● WORK INSTRUCTIONS
1) Reproduce the passage of the article on Christy Holly from "He’s especially proud" up to and including "in the world.".
2) Answer these questions using the article on Christy Holly:
(a) Which Costa Rican international did Holly pick out for Sky Blue?
(b) According to Holly, how many teams will the NWSL have going into 2021?
(c) In which stadium will the first match take place that Holly can't wait for?

● TEXT PROVIDED
=== Section Start ===

Very humbled and proud to be part of an amazing organization. Extremely appreciative of the supportive messages and excited to build something special for the city and state!
— Christy Holly (@christyeholly) August 13, 2020
Using the NWSL Draft and looking overseas
As mentioned, players in college have a few different options.
However, Holly is confident in his drafting abilities. He was the one who picked out Raquel Rodriguez, a Costa Rican international, for Sky Blue.
“I think the two drafts I had, I maybe had 10 players drafted and all players got a contract with me,” Holly said. “That was because I feel that there are very talented players within the college game that can come in and impact the league. We have to make that transition as smooth and seamless as possible. They can certainly contribute. What will 2021 look like when it comes to draft day? I don’t have an answer.”
“We can plan accordingly, do our homework and look at the players that are actually playing — ACC, SEC and the Big 12 — and we can learn as much as we can about those players.”
Looking overseas is key for Christy Holly
Holly, in addition to the NWSL and college game, has eyes overseas, too.
Plenty of big-name players have left the NWSL for the FA WSL in England, and other European countries. Holly isn’t just scouting Americans abroad, though. He’s looking at the talent in Europe and making notes with his staff. However, he doesn’t think the NWSL is in danger with having some players venture to Europe.
“Listen, is it exciting to see our big names leave and go over there? No. Am I concerned about it long-term? No,” Holly said. “It’s a warning shot to say we need to do more for these players. We’re blessed to have so many incredible, talented athletes over here. We need to offer them the environment, league that they want to be here. We need to give them what they need… As a league, we do have to acknowledge what has happened. Maybe it’s a great warning shot to say we need to do more and provide better on every single level for these players.”
Holly believes that many players testing out Europe will be back in the NWSL, though.
“Truthfully, I hope they’ll be back ,and I think they’ll be back,” Holly said. “That’s up to us as a club. When I look at what has been done in Louisville, with the training facilities, stadium and living arrangements, it makes me proud to be part of that. I’ve had different experiences in the past. I want to use this as a platform to provide players with better opportunities.”
Christy Holly: Expansion is huge for the NWSL
There is plenty of excitement in the NWSL, said Holly.
He’s especially proud to be part of history as the first Racing Louisville head coach. He and the front office of the club — and its USL counterpart Louisville City FC — have it it off. Now, it’s time to start building and creating a team that will succeed and be a focal point for Louisville.
He wants the team to make a splash with their play, but also establish a culture. Most of all, he wants the team to help build up the NWSL and keep it as the greatest women’s soccer league in the world.
“You’ve seen the struggles, the hiccups and the roadblocks, but there’s a lot of great players that are driving this,” Holly said. “We have to be part of that, encourage it and push it forward our selves. Going into 2021, it’ll be 10 teams and then maybe 12 teams after that. You’re trying to strategically grow this and get the younger generation to support it. Hopefully any young player will have a pathway to get them to a team in the NWSL.”
“It’s encouraging to see more and more teams and cities wanting to get behind this.”
Holly is building behind the scenes, but he can’t wait for the first match at Lynn Family Stadium.
“There’s a good energy and direction here in the building,” he said. “For me, it’s very exciting.”

=== Section End ===

● STUDY MATERIAL
=== Section Start ===

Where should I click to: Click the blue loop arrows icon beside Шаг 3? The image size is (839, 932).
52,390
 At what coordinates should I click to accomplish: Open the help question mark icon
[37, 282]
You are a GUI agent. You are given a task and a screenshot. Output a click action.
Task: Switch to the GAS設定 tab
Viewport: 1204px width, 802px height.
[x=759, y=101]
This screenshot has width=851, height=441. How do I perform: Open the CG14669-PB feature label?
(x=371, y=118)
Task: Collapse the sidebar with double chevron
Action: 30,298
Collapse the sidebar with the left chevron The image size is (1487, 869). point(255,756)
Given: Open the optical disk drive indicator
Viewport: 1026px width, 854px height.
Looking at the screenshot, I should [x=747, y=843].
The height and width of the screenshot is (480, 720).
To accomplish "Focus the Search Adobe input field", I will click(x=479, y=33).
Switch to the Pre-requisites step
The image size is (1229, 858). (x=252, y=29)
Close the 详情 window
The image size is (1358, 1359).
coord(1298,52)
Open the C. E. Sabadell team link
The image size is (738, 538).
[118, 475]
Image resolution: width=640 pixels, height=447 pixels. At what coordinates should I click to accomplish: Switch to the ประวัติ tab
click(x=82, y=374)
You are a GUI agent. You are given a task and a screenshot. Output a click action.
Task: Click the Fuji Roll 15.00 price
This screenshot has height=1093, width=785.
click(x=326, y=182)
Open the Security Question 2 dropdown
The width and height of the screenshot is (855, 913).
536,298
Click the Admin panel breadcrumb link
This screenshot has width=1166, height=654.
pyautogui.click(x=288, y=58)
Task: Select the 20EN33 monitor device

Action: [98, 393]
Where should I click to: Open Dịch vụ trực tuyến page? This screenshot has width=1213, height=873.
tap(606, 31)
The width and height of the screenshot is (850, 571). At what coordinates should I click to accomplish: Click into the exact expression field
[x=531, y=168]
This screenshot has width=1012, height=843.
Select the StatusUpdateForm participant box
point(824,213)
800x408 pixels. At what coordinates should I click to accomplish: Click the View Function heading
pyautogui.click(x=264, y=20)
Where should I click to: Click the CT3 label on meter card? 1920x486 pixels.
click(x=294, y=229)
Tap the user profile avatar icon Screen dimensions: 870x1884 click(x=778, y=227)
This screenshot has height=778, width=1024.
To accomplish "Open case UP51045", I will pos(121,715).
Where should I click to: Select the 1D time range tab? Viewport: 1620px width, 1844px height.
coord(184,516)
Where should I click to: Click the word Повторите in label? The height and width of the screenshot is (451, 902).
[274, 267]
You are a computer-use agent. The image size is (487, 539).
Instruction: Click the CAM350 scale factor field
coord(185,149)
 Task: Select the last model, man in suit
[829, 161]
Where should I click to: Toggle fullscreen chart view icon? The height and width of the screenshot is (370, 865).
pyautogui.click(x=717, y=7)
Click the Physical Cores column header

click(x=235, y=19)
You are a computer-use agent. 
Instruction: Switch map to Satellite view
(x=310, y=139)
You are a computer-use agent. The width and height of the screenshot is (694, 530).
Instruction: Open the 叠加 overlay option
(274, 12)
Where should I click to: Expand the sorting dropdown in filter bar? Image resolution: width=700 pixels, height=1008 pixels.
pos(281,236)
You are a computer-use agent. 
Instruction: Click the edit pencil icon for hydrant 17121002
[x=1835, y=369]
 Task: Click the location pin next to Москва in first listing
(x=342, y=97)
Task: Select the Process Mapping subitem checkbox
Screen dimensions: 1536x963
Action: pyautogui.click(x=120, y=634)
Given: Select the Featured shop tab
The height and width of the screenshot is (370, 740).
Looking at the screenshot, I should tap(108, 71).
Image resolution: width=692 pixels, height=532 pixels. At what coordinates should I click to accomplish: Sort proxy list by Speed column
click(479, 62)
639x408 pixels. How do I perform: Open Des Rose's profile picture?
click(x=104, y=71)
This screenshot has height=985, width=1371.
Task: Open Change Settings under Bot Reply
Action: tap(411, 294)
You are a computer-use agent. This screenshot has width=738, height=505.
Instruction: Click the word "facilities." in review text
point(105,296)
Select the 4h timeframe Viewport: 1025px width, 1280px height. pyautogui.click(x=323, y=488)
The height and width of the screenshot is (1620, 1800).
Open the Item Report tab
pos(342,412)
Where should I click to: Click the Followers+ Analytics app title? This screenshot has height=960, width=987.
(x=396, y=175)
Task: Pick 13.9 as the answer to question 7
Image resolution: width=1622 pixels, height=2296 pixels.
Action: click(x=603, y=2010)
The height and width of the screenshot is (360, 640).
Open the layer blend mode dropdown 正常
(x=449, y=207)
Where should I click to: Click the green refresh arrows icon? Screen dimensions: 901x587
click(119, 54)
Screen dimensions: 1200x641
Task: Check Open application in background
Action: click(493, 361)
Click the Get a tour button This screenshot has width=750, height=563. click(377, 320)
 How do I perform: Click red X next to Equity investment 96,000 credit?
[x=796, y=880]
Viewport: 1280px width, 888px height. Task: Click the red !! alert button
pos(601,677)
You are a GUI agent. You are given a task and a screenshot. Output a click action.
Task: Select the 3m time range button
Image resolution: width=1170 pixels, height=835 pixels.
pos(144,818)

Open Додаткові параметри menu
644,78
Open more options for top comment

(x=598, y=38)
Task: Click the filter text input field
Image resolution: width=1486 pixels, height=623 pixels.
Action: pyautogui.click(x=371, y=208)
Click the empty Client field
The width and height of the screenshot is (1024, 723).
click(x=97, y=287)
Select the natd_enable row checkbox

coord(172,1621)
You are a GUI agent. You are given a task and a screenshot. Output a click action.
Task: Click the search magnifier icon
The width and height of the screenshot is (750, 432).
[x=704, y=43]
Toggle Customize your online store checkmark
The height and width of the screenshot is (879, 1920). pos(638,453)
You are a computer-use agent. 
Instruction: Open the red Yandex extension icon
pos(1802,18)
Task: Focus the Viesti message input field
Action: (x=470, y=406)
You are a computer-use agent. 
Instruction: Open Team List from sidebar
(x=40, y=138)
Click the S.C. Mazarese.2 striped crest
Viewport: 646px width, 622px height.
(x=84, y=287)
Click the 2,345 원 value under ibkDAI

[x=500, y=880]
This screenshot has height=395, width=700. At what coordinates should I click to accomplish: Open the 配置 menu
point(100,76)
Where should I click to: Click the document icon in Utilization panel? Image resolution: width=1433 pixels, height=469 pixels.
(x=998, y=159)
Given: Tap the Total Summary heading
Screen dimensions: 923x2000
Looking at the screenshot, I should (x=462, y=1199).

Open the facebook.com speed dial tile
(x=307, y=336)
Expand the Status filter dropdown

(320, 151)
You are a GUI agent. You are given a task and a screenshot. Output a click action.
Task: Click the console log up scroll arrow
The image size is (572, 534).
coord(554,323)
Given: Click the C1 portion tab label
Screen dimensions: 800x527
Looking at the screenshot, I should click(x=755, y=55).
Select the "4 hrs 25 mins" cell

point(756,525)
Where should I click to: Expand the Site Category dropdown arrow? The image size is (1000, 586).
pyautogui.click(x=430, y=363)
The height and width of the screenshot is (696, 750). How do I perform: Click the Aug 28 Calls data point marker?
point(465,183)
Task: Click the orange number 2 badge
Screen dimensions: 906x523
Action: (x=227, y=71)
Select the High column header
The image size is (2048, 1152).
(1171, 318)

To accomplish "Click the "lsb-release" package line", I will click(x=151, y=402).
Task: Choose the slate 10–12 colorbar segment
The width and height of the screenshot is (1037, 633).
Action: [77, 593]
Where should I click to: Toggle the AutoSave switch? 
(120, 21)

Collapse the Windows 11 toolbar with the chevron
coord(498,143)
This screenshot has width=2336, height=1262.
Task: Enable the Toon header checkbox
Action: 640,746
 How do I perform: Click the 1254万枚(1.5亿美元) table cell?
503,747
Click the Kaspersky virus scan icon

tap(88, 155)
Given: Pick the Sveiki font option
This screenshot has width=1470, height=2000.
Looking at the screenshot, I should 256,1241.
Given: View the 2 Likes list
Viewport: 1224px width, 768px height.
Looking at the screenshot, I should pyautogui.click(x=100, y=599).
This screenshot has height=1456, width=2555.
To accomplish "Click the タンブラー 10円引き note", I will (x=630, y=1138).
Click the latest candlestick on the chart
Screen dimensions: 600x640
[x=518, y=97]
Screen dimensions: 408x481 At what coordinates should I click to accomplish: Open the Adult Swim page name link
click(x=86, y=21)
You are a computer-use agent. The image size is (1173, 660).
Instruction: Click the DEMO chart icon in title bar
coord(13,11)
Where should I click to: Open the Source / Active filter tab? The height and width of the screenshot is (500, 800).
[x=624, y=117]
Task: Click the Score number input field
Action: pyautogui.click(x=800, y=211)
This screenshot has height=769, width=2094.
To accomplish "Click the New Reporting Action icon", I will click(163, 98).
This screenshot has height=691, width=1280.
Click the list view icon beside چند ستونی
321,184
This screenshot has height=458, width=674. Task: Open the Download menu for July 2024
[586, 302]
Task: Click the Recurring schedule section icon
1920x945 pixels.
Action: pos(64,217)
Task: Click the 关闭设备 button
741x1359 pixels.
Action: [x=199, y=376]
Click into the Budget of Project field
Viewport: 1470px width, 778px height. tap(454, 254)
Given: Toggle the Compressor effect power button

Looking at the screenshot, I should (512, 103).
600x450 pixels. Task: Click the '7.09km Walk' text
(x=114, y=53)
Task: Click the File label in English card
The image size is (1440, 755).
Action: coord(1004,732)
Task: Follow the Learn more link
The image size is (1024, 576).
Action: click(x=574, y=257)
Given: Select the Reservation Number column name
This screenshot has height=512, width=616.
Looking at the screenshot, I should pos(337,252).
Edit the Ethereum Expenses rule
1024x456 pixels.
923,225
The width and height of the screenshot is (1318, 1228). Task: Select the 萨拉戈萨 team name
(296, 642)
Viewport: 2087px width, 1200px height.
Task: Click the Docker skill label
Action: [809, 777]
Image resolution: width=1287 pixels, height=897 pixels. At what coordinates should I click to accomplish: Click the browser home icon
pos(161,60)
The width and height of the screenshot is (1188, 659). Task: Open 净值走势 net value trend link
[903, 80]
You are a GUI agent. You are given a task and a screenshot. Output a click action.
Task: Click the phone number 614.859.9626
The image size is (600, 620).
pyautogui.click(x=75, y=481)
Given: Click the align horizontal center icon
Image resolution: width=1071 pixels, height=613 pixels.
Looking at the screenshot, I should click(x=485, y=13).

=== Section End ===

● TASK-BY-TASK ANSWERS
1)
He’s especially proud to be part of history as the first Racing Louisville head coach. He and the front office of the club — and its USL counterpart Louisville City FC — have it it off. Now, it’s time to start building and creating a team that will succeed and be a focal point for Louisville.
He wants the team to make a splash with their play, but also establish a culture. Most of all, he wants the team to help build up the NWSL and keep it as the greatest women’s soccer league in the world.

2)
(a) Raquel Rodriguez
(b) 10 teams
(c) Lynn Family Stadium